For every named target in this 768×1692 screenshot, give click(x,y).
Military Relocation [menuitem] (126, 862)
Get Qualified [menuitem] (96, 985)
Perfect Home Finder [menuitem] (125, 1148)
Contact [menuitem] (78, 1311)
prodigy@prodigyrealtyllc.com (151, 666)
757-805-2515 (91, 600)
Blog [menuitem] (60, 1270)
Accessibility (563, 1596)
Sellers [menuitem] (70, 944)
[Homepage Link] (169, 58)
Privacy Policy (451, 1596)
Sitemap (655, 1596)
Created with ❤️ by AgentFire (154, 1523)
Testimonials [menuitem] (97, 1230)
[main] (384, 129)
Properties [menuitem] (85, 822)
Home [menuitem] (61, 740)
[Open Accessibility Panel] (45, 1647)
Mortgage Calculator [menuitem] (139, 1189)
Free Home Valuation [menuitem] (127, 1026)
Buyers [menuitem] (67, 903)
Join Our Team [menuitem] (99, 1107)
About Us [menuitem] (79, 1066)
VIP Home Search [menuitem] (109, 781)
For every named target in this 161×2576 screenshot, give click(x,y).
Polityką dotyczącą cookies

========

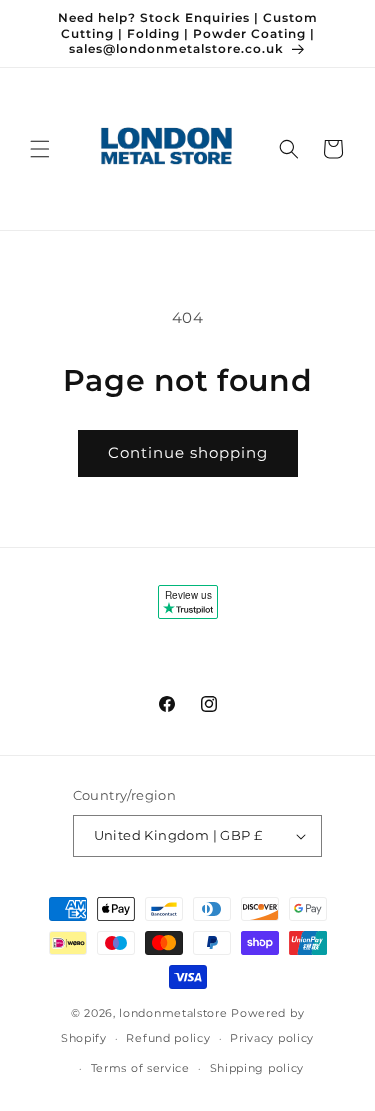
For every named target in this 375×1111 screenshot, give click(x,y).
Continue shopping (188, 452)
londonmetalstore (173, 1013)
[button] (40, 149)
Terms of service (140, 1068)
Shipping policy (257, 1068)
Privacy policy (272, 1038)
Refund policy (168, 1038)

========

◆ **REQUIRED ACTION**:
Check the listing above for lines containing the string "screenshot", and copy each one.

◆ **EXERCISE SOLUTION**:
For every named target in this 768×1692 screenshot, give click(x,y).
For every named target in this 161×2576 screenshot, give click(x,y).
For every named target in this 375×1111 screenshot, give click(x,y).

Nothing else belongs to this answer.